[Stored data entries]
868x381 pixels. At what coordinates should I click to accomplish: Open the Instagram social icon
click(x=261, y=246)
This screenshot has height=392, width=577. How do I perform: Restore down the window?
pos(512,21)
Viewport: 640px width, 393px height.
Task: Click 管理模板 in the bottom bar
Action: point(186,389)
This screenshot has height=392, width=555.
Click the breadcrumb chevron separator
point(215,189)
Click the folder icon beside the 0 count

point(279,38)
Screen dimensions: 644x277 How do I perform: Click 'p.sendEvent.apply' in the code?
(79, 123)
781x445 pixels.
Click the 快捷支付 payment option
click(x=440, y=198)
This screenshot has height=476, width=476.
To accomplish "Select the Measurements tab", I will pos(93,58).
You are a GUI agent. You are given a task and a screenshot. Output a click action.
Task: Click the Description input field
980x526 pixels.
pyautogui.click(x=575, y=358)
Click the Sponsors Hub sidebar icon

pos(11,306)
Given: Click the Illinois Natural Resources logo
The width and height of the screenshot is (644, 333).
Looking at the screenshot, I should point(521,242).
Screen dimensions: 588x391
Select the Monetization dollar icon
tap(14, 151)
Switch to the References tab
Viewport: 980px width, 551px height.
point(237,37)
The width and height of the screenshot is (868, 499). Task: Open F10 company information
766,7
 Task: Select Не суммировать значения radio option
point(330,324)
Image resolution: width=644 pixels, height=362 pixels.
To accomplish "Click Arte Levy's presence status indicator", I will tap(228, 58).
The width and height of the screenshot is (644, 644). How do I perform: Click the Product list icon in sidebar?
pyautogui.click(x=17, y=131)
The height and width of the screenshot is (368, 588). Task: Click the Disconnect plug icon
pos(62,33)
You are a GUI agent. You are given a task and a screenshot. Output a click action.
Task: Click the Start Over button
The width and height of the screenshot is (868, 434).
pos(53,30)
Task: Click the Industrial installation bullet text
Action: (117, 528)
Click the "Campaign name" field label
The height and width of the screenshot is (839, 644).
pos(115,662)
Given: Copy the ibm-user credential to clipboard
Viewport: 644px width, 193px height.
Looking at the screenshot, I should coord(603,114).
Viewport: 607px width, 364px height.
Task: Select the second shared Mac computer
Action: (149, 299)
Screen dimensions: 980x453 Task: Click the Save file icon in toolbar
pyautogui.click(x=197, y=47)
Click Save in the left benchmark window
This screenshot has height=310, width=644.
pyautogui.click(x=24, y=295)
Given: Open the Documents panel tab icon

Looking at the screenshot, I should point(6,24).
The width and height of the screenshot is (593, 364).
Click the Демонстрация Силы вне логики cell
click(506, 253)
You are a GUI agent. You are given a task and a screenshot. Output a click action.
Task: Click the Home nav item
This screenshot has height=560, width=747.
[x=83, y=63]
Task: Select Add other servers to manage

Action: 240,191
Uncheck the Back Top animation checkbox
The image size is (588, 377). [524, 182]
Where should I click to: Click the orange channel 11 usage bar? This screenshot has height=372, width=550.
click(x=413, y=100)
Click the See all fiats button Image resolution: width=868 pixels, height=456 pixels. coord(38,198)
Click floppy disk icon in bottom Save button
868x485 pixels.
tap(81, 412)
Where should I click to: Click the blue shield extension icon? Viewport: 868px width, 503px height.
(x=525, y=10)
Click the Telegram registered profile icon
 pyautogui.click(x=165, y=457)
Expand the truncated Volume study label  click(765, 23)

• _HOW TO COMPLETE THIS TASK_
Reproduce all of the entries verbatim.

• _THE COMPLETED TASK_
868x381 pixels. At what coordinates should I click to accomplish: Open the Instagram social icon
click(x=261, y=246)
This screenshot has height=392, width=577. How do I perform: Restore down the window?
pos(512,21)
Viewport: 640px width, 393px height.
Task: Click 管理模板 in the bottom bar
Action: point(186,389)
This screenshot has height=392, width=555.
Click the breadcrumb chevron separator
point(215,189)
Click the folder icon beside the 0 count

point(279,38)
Screen dimensions: 644x277 How do I perform: Click 'p.sendEvent.apply' in the code?
(79, 123)
781x445 pixels.
Click the 快捷支付 payment option
click(x=440, y=198)
This screenshot has height=476, width=476.
To accomplish "Select the Measurements tab", I will pos(93,58).
You are a GUI agent. You are given a task and a screenshot. Output a click action.
Task: Click the Description input field
980x526 pixels.
pyautogui.click(x=575, y=358)
Click the Sponsors Hub sidebar icon

pos(11,306)
Given: Click the Illinois Natural Resources logo
The width and height of the screenshot is (644, 333).
Looking at the screenshot, I should point(521,242).
Screen dimensions: 588x391
Select the Monetization dollar icon
tap(14, 151)
Switch to the References tab
Viewport: 980px width, 551px height.
point(237,37)
The width and height of the screenshot is (868, 499). Task: Open F10 company information
766,7
 Task: Select Не суммировать значения radio option
point(330,324)
Image resolution: width=644 pixels, height=362 pixels.
To accomplish "Click Arte Levy's presence status indicator", I will tap(228, 58).
The width and height of the screenshot is (644, 644). How do I perform: Click the Product list icon in sidebar?
pyautogui.click(x=17, y=131)
The height and width of the screenshot is (368, 588). Task: Click the Disconnect plug icon
pos(62,33)
You are a GUI agent. You are given a task and a screenshot. Output a click action.
Task: Click the Start Over button
The width and height of the screenshot is (868, 434).
pos(53,30)
Task: Click the Industrial installation bullet text
Action: (117, 528)
Click the "Campaign name" field label
The height and width of the screenshot is (839, 644).
pos(115,662)
Given: Copy the ibm-user credential to clipboard
Viewport: 644px width, 193px height.
Looking at the screenshot, I should coord(603,114).
Viewport: 607px width, 364px height.
Task: Select the second shared Mac computer
Action: (149, 299)
Screen dimensions: 980x453 Task: Click the Save file icon in toolbar
pyautogui.click(x=197, y=47)
Click Save in the left benchmark window
This screenshot has height=310, width=644.
pyautogui.click(x=24, y=295)
Given: Open the Documents panel tab icon

Looking at the screenshot, I should point(6,24).
The width and height of the screenshot is (593, 364).
Click the Демонстрация Силы вне логики cell
click(506, 253)
You are a GUI agent. You are given a task and a screenshot. Output a click action.
Task: Click the Home nav item
This screenshot has height=560, width=747.
[x=83, y=63]
Task: Select Add other servers to manage

Action: 240,191
Uncheck the Back Top animation checkbox
The image size is (588, 377). [524, 182]
Where should I click to: Click the orange channel 11 usage bar? This screenshot has height=372, width=550.
click(x=413, y=100)
Click the See all fiats button Image resolution: width=868 pixels, height=456 pixels. coord(38,198)
Click floppy disk icon in bottom Save button
868x485 pixels.
tap(81, 412)
Where should I click to: Click the blue shield extension icon? Viewport: 868px width, 503px height.
(x=525, y=10)
Click the Telegram registered profile icon
 pyautogui.click(x=165, y=457)
Expand the truncated Volume study label  click(765, 23)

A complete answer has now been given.